A agricultura familiar é menos sensível às variações de preços do comércio internacional e permite a conservação dinâmica das sementes e matrizes rústicas (“crioulas”), que preserva o solo e os recursos hídricos, entre outros, possibilita garantir mais a segurança alimentar de todos e contribui para manter a riqueza do território (LEROY, 2001).

Para impulsionar a agricultura familiar na produção de alimentos, o Plano SAFRA 2023/2024 oferece aos produtores que investirem em alimentos básicos como arroz, feijão, mandioca, tomate, leite e ovos, entre outros, redução de 5% para 4% nas taxas de juros sobre os recursos que contratarem (AGÊNCIA BRASIL). Constitui investimento para a base da sociedade, que são os verdadeiros produtores, sendo a agricultura familiar um fator multiplicador (DOWBOR, vídeo Reels).9 Estes recursos para a agricultura familiar representam 21% dos recursos destinados para o agronegócio, um aumento significativo em comparação com os 9,7% de 2016. Existe necessidade, porém, de diminuir esta diferença no sentido de promover mais a agricultura familiar.

O agronegócio surgiu e seguiu em sentido contrário à política de desenvolvimento proposta pelo economista Celso Furtado nos anos 1960, cujas ideias continuam tendo seguidores. Entre estes, Rubens Sawaya entende que o país subdesenvolvido não tem o controle sobre os nódulos de bloqueio da cadeia de valor que permita a criação do fluxo dinâmico, como no caso da produção de soja, por estar subordinado aos nódulos tecnológicos sob domínio transnacional na produção de máquinas, equipamentos e insumos, e na comercialização dos produtos nos mercados mundiais (SAWAYA, 2020).

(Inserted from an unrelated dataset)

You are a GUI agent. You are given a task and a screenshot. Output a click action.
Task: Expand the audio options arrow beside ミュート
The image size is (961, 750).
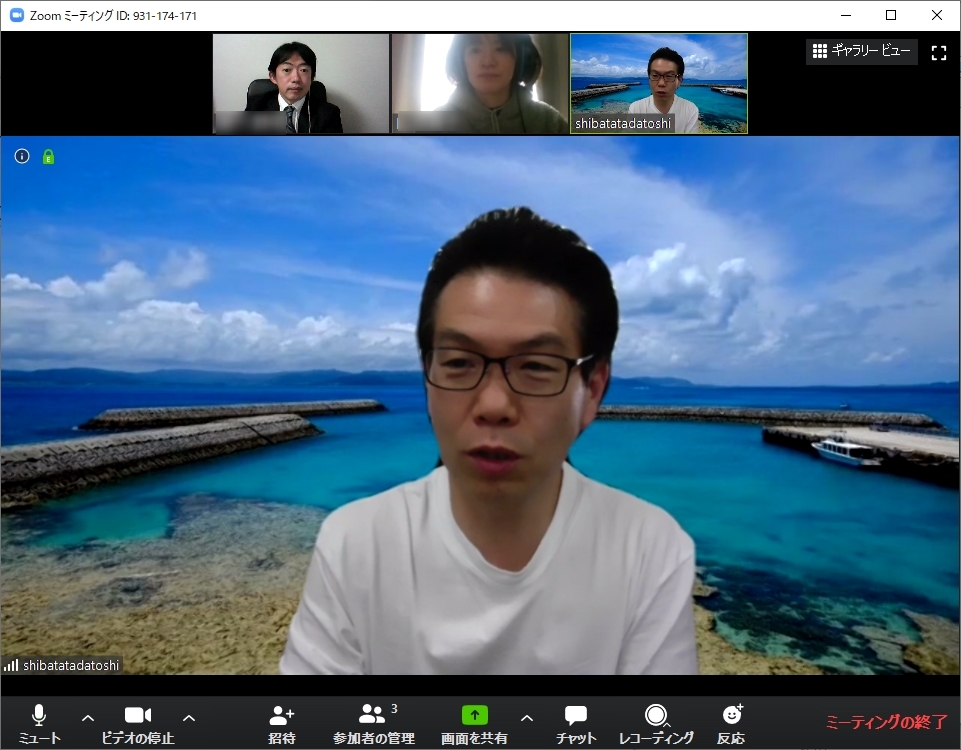88,717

A análise de Furtado é atualmente defendida também em nível internacional por grupos, como nas propostas decoloniais10de Walden Bello, para serem adotadas ações na direção de uma desglobalização, não como retirada da comunidade internacional mas para “reorientar as economias da ênfase na produção para exportação para a produção para o mercado local”, por entender que “uma maior integração global por meio do comércio aumentou muito a desigualdade dentro dos países e, excluindo o caso excepcional da China, aumentou a desigualdade entre a população global de famílias e indivíduos”(BELLO, 2020).11

É essencial criar linhas de crédito, fortalecimento das pesquisas e políticas públicas para promover a agricultura familiar, a agricultura orgânica, a transição para a agroecologia, e outras formas de agricultura sustentável, buscando zerar a fome com uma política de abastecimento de alimentos oriundos de uma agricultura genuína, saudável e respeitosa da biosfera e integrada com a necessária logística de distribuição.

Valorizar uma produção agrícola direcionada para um sistema de alimentos que respeite a cultura local, livre da dependência dos agrotóxicos e dos interesses dos tradings do comércio internacional, tendo sua distribuição e seu consumo no espaço real e físico, dando relevância para as pessoas em seu contexto social.

Em linhas gerais, é necessário criar um novo paradigma para a agricultura priorizando a produção para o mercado local garantindo a soberania alimentar do país.